He visto de frente la vergonzosa estancia en la comodidad. Me quemó hasta los huesos reconocer que no he movido mi vida extra-ordinariamente. Que mis palabras han dicho más de lo que mis actos muestran.
Es tiempo de iniciar el cambio. El mensaje que me has enviado Dios, sé por qué lo hiciste. No basta con querer, con pretender, con intentar. La intención no importa cuando lo que estoy creando es una mierda. Lo que importa es lo que el mundo está recibiendo de mí, sobre todo las personas que me rodean.

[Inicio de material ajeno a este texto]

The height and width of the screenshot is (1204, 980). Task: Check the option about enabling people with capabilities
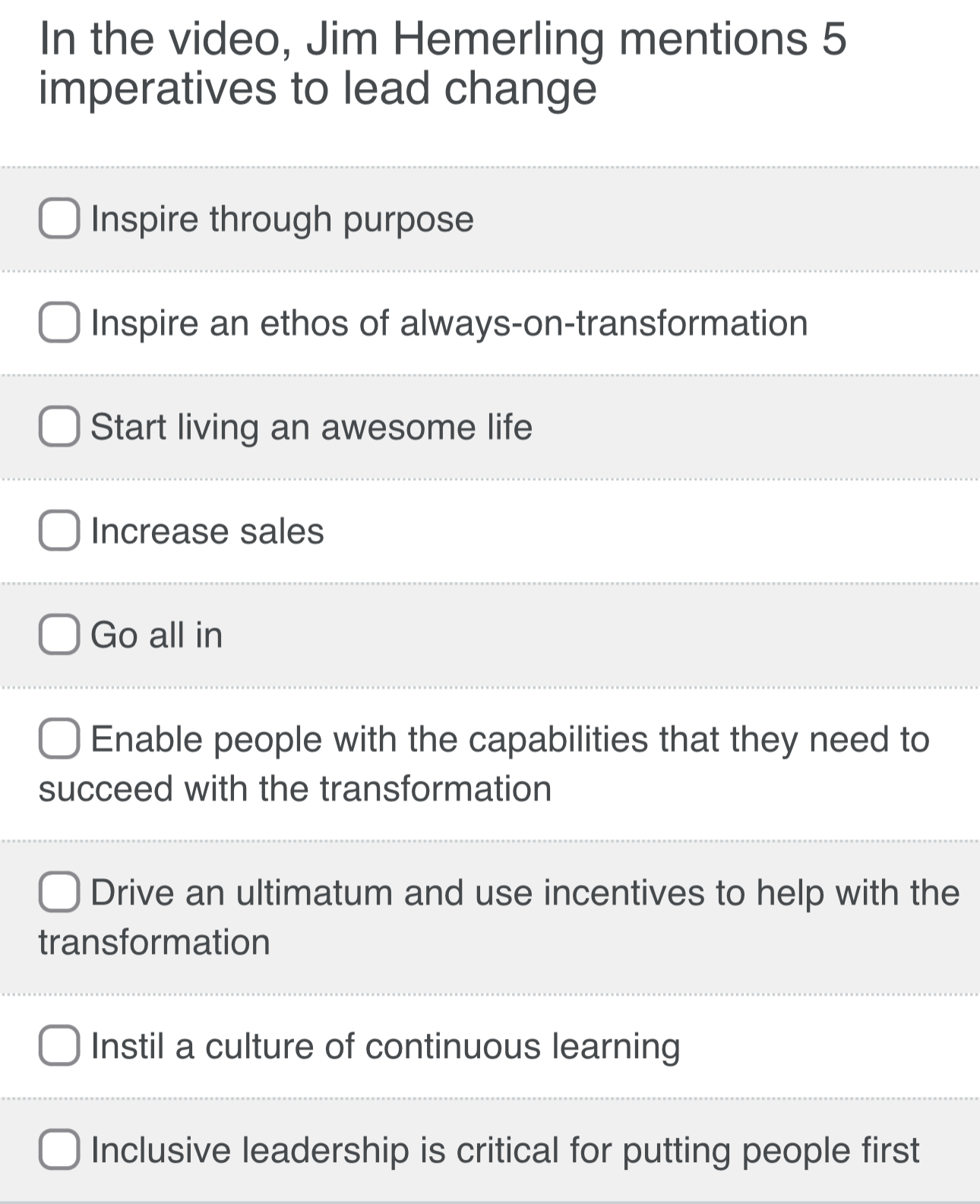click(61, 739)
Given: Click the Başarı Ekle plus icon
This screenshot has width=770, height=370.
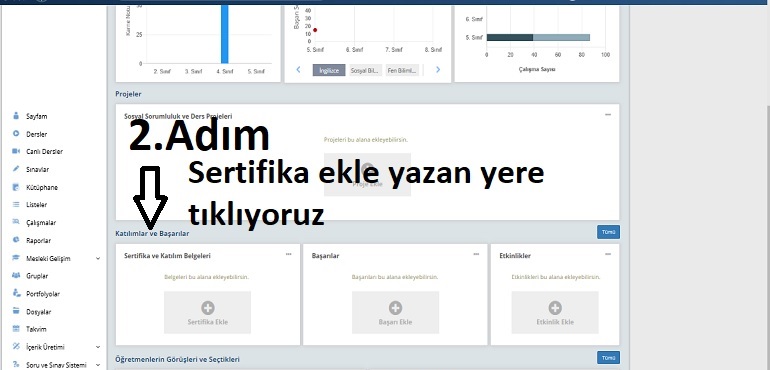Looking at the screenshot, I should (395, 308).
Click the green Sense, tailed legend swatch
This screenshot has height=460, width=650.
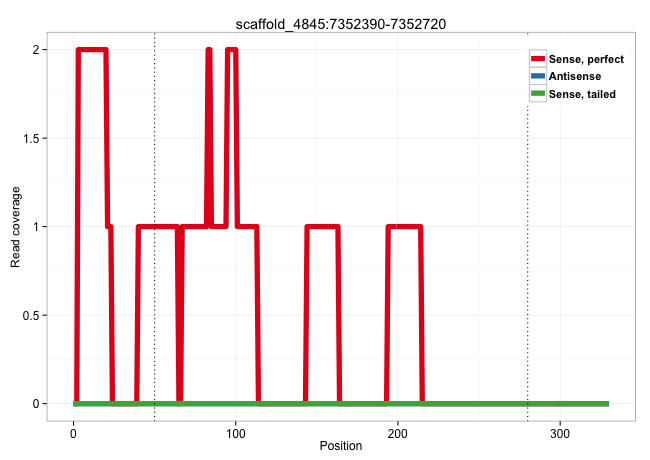point(538,93)
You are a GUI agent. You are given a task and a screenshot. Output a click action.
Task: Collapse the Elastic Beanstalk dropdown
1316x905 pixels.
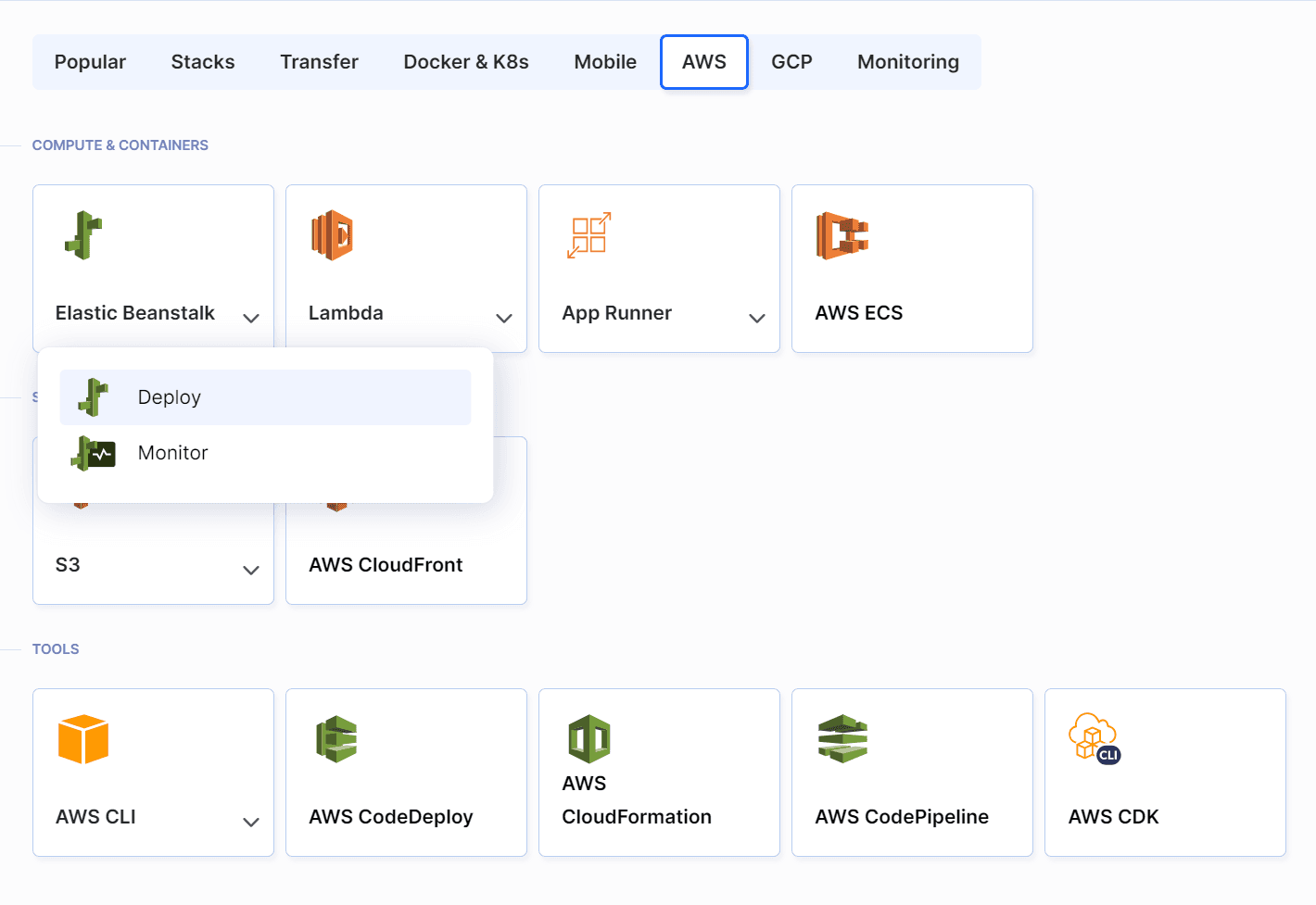pyautogui.click(x=250, y=318)
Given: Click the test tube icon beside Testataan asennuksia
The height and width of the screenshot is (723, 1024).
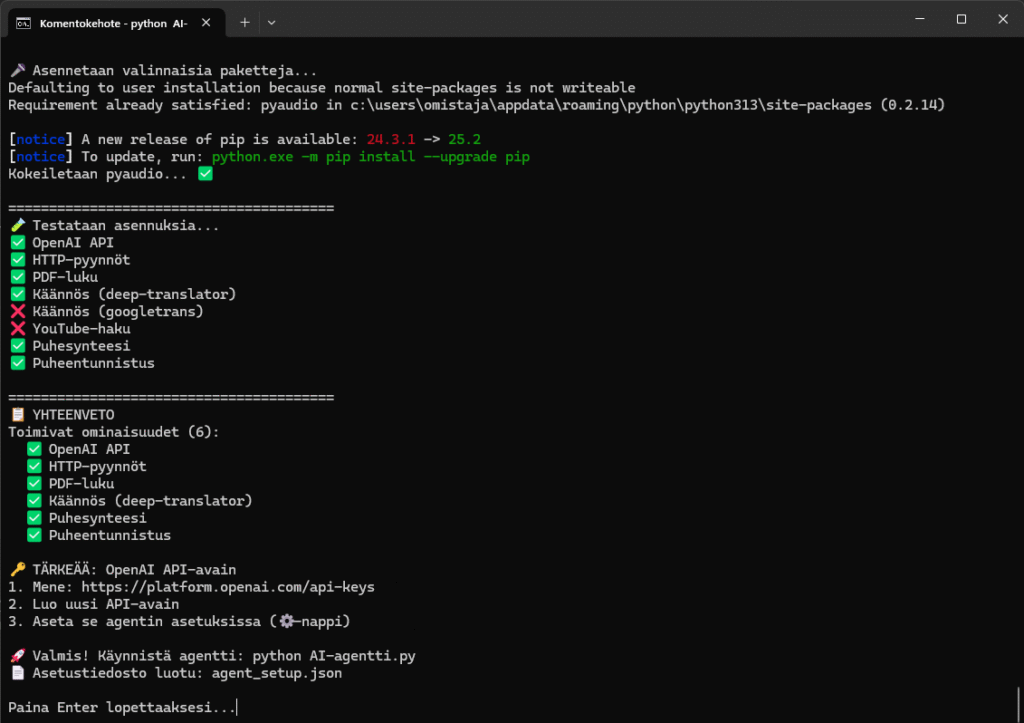Looking at the screenshot, I should pos(16,226).
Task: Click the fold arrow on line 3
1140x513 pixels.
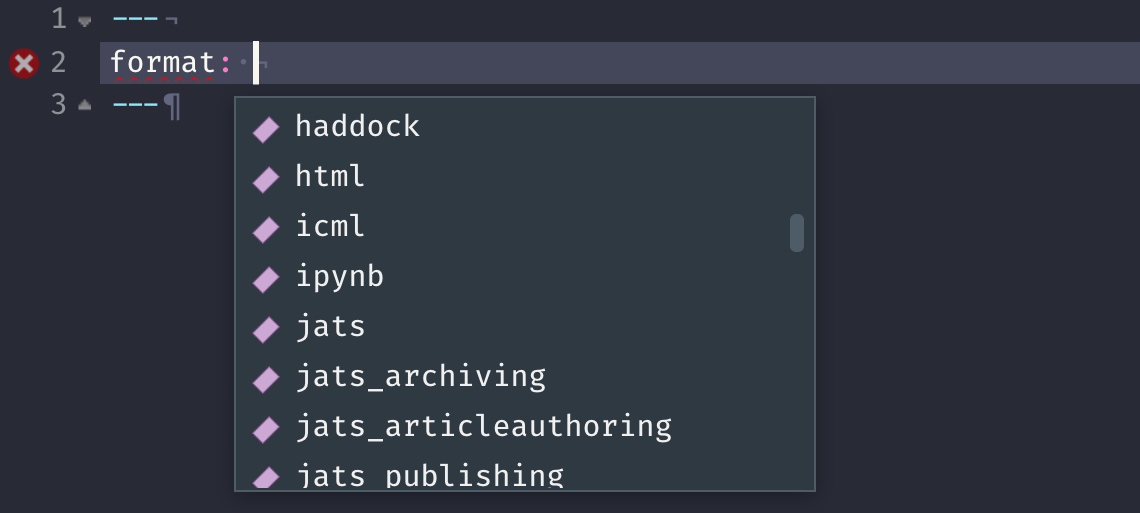Action: tap(85, 104)
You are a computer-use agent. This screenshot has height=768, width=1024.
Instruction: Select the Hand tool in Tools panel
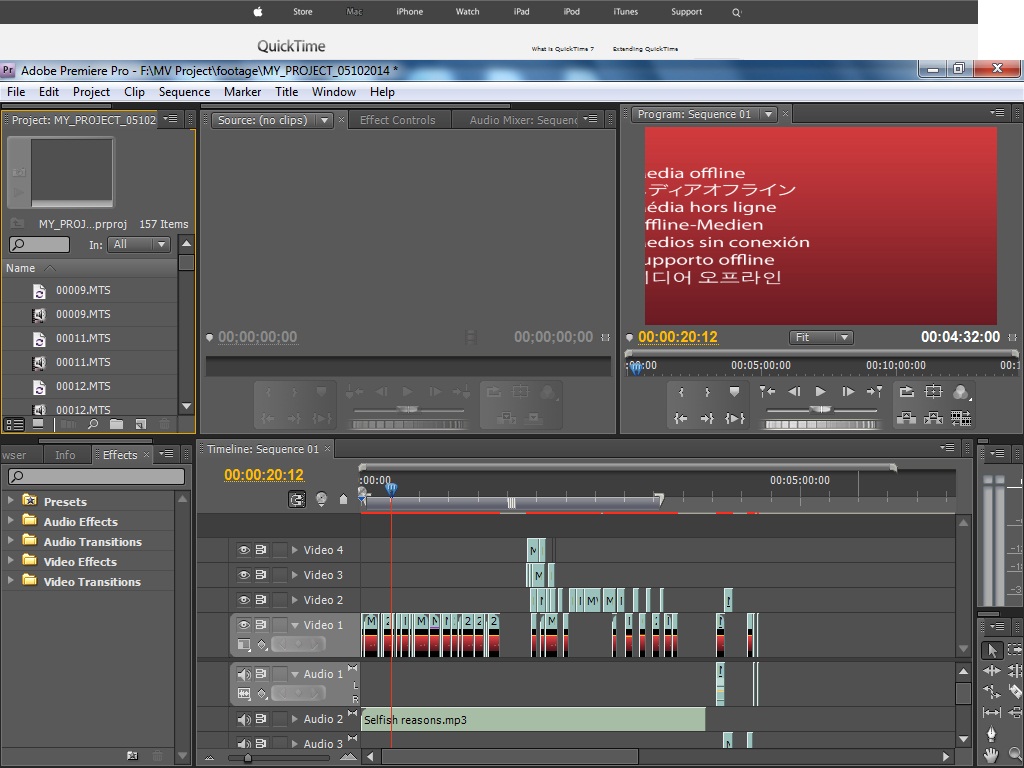pos(991,754)
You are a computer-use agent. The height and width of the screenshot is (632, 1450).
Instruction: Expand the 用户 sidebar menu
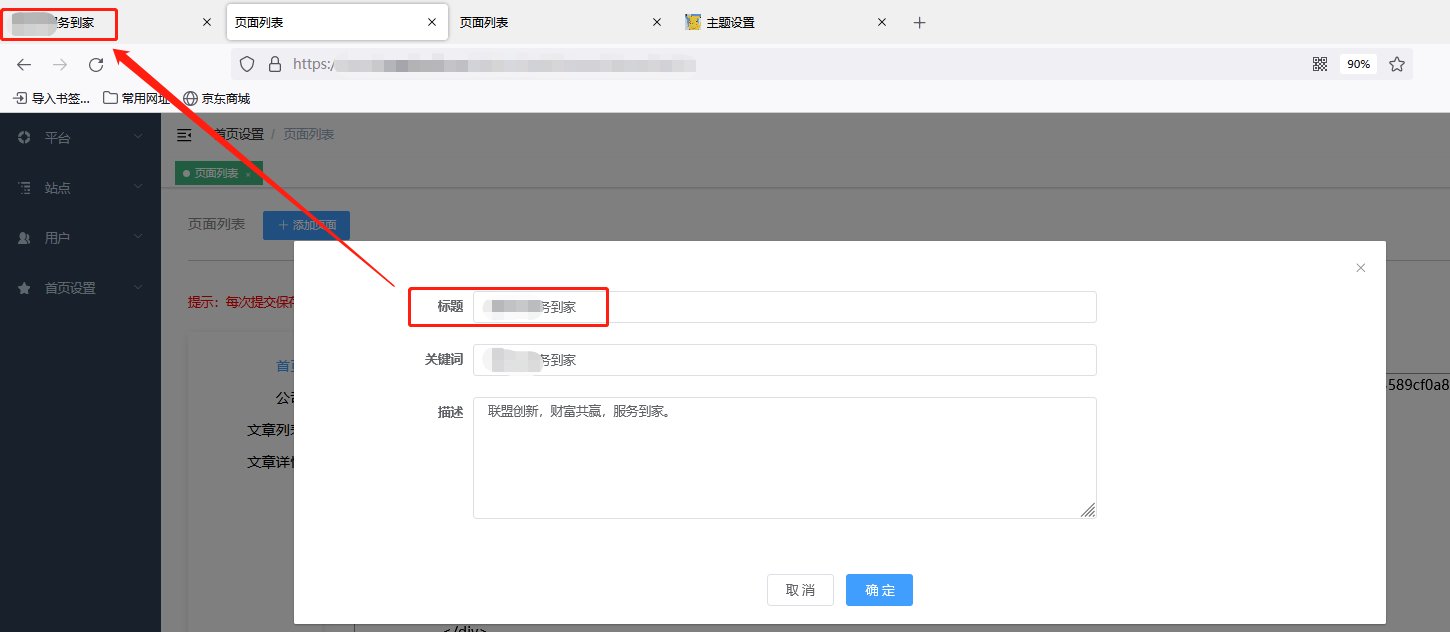(x=80, y=238)
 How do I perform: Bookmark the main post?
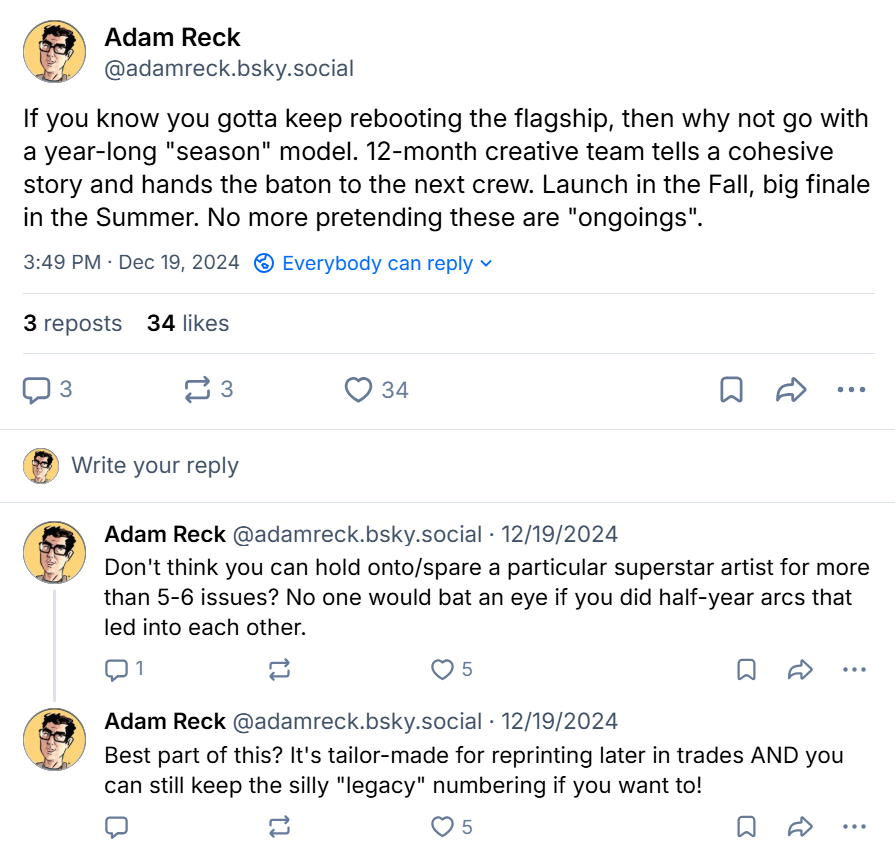click(731, 390)
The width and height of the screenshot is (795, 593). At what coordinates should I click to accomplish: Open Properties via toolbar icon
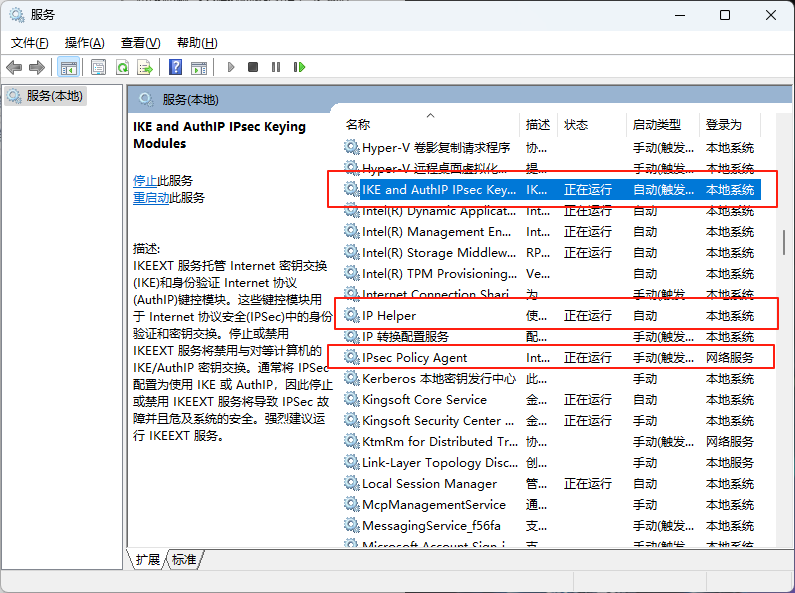coord(98,67)
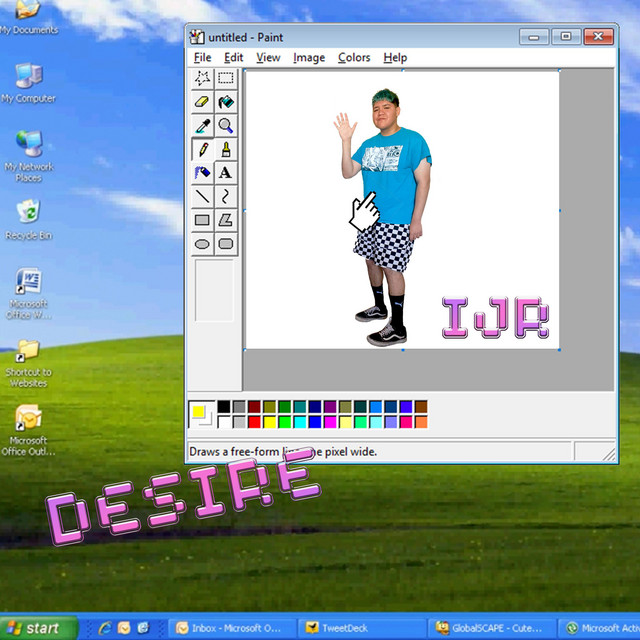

¿Qué estoy haciendo hoy para que el mundo al que llegué sea mejor de como lo encontré? ¿Qué estoy haciendo hoy para que mi visión se vuelva una realidad en esta vida? ¿Qué estoy hoy haciendo para ser la persona que "alguien" admire y desee para la eternidad? ¿Qué estoy haciendo hoy para ser la mejor versión de mí, y darme así a los demás, para potencializar mi vida, inspirar a otros a hacerlo también con la suya, y ser feliz?
Día 1. Desapego.
Yo no soy dueña de las personas, ni de sus sueños y sus deseos. Pero si hay alguien que quiere compartir conmigo, merece darle mi 100%.